When the divide operation is carried out at the position of somewhere of the first music, for example, if the U-TOC is rewritten such that the address position is set to the end address of the first music and that the position of the end address of the first music from that position is managed as start address and end address of a resulting second music, then the original first music is divided into the first and second music at the position of somewhere of the first music.
When the combine operation is carried out at the boundary position of the first and second music, if the U-TOC is rewritten such that the start address of the first music and the end address of the second music are managed as start address and end address of a new first music, then the original first and second music are combined to provide a new first music.

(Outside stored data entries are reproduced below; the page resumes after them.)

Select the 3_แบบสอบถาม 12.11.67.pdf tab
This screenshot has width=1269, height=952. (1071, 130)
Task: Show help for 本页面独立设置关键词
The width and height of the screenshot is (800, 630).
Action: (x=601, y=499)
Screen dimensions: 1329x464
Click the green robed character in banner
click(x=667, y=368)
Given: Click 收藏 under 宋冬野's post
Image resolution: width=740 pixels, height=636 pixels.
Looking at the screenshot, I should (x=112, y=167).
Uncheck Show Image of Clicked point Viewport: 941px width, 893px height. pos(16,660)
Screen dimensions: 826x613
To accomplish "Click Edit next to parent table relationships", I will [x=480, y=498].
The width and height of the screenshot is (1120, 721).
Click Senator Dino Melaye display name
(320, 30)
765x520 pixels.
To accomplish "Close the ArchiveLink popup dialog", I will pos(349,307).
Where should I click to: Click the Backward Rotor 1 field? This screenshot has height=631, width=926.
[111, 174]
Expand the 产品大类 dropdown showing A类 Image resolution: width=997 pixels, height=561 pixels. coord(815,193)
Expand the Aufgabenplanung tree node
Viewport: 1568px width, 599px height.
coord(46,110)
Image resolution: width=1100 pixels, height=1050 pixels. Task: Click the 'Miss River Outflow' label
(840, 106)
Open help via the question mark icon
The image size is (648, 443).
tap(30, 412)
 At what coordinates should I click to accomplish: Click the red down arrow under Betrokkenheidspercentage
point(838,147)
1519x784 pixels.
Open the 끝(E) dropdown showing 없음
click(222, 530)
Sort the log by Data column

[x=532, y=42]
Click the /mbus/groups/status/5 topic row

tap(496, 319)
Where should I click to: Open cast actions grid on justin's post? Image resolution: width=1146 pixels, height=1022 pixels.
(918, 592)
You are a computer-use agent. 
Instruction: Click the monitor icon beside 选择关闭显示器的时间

In order to carry out the above-mentioned edit, the conventional disk recording and reproducing apparatus is provided with edit mode operation function in addition to the reproducing mode (operation mode, such as playback, playback pause, fast forward, fast rewind and access) and the recording mode (operation mode, such as recording and recording pause).
FIG. 2 shows an operation processing in the edit mode.
In a playback mode (F900), for example, if an edit key is operated (F901.fwdarw.YES), then operation in the edit mode is selected. If combine, divide and erase (function to rewrite U-TOC so as to erase a designated track) are entered and title input (processing for rewriting character data, such as music name and disk name corresponding to a designated track or disk on the U-TOC) is carried out as edit function, it is determined in steps F902, F903, F904 and F905 whether or not any processing is selected. Then, a combine processing (F906), a divide processing (F907), an erase processing (F908) and a title enter processing (F909) are executed.
However, even when the edit modes are prepared so that various kinds of edit processing and U-TOC edit processing can be carried out as described above, there is then the problem that it is not so easy for the user to use the edit function. In particular, the combine processing and the divide processing are not so easy to use.
In the divide processing in which a track number is incremented, for example, the divide processing should preferably be carried out by the user at any time in the recording or playback. Specifically, if the divide processing is carried out to input a track mark when a speaker is changed during contents of conference are recorded, the divide processing need not be carried out after the recording was ended and a desired speech can be readily accessed and played back upon reproduction. Similarly, when a radio broadcasting is recorded, if a track mark is immediately input with ease at the completion of music, then it is convenient for the user to access and reproduce the music upon playback. Further, it is convenient for the user if the user inputs a track mark to an arbitrary point during the playback while listening to reproduced music or if the user carries out the combine processing by using the track mark.
However, these processing are executed in the edit mode as described above and cannot be carried out with ease during the recording and playback.
In view of the aforesaid problem, according to the present invention, it becomes possible to execute the divide processing and the combine processing with ease.